Let’s say you normally pay 30 percent in federal, social security and state taxes on your income. In this example, you would enjoy a tax savings of 30 percent of the $2,000. In other words, you could get a $600 tax savings on the $2,000 you directed to your FSA.

This example should not be taken as tax advice. See a tax advisor to seek the best advice for your situation. To see how much you may save, check out Aetna’s FSA Savings Calculator.

 

Your Contribution

Ready to decide the amount you want in your FSA? It’s good to plan ahead.
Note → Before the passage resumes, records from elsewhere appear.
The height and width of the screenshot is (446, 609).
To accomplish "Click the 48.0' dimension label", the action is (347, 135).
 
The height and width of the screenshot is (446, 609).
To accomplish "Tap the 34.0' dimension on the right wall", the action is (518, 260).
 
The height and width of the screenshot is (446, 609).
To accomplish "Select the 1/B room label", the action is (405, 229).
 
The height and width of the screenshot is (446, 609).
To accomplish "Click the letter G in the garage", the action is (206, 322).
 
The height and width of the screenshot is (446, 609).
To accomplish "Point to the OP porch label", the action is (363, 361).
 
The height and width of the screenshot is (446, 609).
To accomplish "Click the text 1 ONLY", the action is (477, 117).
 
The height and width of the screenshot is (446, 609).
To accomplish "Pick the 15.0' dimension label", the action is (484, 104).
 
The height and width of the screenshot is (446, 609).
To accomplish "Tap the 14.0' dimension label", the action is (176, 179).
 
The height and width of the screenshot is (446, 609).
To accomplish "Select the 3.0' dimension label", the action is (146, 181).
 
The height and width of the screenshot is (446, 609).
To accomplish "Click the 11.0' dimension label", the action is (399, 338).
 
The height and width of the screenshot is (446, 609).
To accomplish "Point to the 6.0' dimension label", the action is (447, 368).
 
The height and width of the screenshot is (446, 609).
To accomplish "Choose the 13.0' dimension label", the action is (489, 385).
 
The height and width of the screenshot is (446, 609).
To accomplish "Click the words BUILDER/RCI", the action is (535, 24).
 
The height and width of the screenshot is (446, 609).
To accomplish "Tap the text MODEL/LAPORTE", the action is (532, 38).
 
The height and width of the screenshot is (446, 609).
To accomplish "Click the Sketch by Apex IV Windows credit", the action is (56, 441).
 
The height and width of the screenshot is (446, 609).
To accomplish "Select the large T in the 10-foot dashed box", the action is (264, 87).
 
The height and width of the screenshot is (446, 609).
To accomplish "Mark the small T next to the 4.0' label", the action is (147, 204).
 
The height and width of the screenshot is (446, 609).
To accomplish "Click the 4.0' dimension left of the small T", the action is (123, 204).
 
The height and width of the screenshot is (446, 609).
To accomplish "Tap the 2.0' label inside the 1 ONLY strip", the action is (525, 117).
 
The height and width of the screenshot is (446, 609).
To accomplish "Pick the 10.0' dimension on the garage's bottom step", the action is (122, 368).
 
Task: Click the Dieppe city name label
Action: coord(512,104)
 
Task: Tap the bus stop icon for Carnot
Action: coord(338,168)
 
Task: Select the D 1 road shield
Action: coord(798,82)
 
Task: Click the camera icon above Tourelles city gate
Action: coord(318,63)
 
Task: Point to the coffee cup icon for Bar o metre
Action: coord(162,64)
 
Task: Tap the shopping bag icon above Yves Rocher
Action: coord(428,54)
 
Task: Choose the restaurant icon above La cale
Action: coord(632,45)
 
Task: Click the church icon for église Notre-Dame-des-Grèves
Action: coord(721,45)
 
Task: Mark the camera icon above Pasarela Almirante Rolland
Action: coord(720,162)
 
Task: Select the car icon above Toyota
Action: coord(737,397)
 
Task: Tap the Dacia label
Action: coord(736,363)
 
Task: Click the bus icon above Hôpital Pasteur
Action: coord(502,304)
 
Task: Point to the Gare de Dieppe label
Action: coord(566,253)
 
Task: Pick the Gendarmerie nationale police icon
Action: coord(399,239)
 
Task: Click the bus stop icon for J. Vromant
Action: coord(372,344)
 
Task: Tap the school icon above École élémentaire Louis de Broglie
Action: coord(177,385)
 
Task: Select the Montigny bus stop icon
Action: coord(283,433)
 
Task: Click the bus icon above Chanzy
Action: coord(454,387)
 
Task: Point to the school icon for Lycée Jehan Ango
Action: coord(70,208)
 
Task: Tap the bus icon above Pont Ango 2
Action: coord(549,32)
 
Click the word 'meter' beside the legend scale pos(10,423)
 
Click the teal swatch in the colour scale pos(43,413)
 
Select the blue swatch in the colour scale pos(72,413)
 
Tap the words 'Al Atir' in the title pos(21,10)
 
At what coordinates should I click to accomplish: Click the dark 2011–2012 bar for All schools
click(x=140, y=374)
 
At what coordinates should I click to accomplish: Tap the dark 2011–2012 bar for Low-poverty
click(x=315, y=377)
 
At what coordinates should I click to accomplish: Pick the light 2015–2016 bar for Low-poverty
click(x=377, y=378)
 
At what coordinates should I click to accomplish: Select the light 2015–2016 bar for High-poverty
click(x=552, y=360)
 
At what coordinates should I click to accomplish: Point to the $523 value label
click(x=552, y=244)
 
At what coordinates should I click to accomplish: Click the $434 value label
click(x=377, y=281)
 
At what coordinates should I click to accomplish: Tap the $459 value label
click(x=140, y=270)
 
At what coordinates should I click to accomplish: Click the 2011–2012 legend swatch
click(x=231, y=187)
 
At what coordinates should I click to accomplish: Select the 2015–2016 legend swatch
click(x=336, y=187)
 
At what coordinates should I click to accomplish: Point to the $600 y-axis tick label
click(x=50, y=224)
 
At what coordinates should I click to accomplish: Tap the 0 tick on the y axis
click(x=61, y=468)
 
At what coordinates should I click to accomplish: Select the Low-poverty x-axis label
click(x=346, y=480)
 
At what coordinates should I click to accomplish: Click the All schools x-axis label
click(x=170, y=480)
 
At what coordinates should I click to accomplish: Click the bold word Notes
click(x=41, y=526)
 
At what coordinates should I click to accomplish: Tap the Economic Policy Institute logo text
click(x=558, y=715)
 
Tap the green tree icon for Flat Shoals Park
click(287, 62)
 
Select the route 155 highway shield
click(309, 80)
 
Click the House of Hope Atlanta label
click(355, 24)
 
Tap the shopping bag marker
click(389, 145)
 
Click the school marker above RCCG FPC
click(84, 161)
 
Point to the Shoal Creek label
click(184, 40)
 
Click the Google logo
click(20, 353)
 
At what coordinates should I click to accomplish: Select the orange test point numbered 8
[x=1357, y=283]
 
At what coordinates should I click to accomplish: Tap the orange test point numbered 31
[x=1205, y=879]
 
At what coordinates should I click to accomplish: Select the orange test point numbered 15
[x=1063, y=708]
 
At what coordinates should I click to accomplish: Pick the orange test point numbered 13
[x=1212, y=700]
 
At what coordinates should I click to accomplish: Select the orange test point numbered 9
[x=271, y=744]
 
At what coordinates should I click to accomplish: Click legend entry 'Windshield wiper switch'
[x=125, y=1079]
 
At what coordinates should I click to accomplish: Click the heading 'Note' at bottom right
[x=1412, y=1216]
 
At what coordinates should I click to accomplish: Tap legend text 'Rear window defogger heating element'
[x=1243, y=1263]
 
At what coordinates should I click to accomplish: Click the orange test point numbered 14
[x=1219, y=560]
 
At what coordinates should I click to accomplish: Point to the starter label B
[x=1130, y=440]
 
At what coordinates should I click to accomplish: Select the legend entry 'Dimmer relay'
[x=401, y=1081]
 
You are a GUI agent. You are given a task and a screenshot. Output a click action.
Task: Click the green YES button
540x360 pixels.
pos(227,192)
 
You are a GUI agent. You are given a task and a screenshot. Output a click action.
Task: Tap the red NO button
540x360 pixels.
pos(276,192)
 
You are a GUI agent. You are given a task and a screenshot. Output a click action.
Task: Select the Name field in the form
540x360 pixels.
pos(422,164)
  • Consider the medical, vision or pharmacy costs not covered by a health plan. Need dental work? How about contact lenses? Buy cold medicine, aspirin and sunscreen throughout the year? Your FSA may help pay for these items and more.
  • Also look at family changes that might have an impact on your expenses.

Due to Health Care Reform the IRS now limits the amount you can put into a health care FSA. The IRS limitation for FSA contributions is $2,500 per employee. Your employer may also set a minimum amount you can contribute. Review your enrollment materials to learn the minimum and maximum amounts you can set aside in your account.

Just remember this: FSA dollars are “use-it-or-lose-it” funds. Account balances cannot be carried over from year to year. If you have any unused funds at the end of the plan year, or at the end of any applicable grace period, those funds will be forfeited. That’s an IRS requirement. So estimate what you want to direct to your FSA carefully.

For help deciding how much to contribute, check out the FSA Savings Calculator.

Medical FSA contributions limited to $2,500 per year  – Jan 2013 UPDATE

Starting in 2013, you can set aside up to $2,500 per year into a medical Flexible Spending Account, or FSA. This limit applies to each plan, not each person on the plan. FSAs, also called Flexible Spending Arrangements, are funds that you can use to pay certain types of health care expenses. Not all employers offer FSAs as part of their benefits.

What’s good about FSAs? They’re tax-free. What’s not so great? At the end of the year, what you don’t use, you lose, unless your plan has a grace period. So before you fund your FSA, estimate how much of your expenses would qualify for FSA reimbursement. That way, you don’t set aside more than you’re likely to spend.

Not sure what you can use your FSA funds for? Think out-of-pocket health care expenses – medical, dental and vision charges not paid by your insurance. Some FSAs reimburse dependent care expenses. Check your FSA for details.

Here’s what’s different

Before 2013, there was no limit on how much you could put into your FSA. Now, the most you can contribute is $2,500 per year. Also, there’s a new rule on medical spending accounts like FSAs. You can use FSA funds for over-the-counter medicine only if you have a prescription. Keep this in mind when planning your FSA contribution.

How it impacts you

If you don’t have an FSA, this doesn’t affect you. But if you have one, you can only set aside $2,500 or less. This puts a limit on your tax savings. But it also limits your loss if you end up not using all of your FSA funds.

Will the FSA contribution limit stay at $2,500 every year?

No. It will be adjusted yearly for inflation.

Does this new rule mean I need to have an FSA?

No. But if you have a lot of health care expenses that can qualify for reimbursement, it might be a good idea. Especially if you pay about the same each year.

Does the $2,500 limit apply to other types of spending accounts?

No. The limit only applies to FSAs. It doesn’t affect your health reimbursement arrangement (HRA), health savings account (HSA) or medical savings account (MSA).

Will my FSA funds roll over to the next year?

No. You’ll lose any FSA dollars left at the end of your plan year, so plan your contribution well. Some employers give you a grace period after the end of the year to use your FSA funds.

What happens if I use my spending account funds for nonqualified expenses?

Funds used for nonqualified expenses will be taxable and may be subject to 20% tax penalty. This only applies to Health Savings Account and Medical Savings Account funds.

Do I need a prescription to use my spending account funds for insulin?

No. You can use your spending account funds to purchase insulin without a prescription.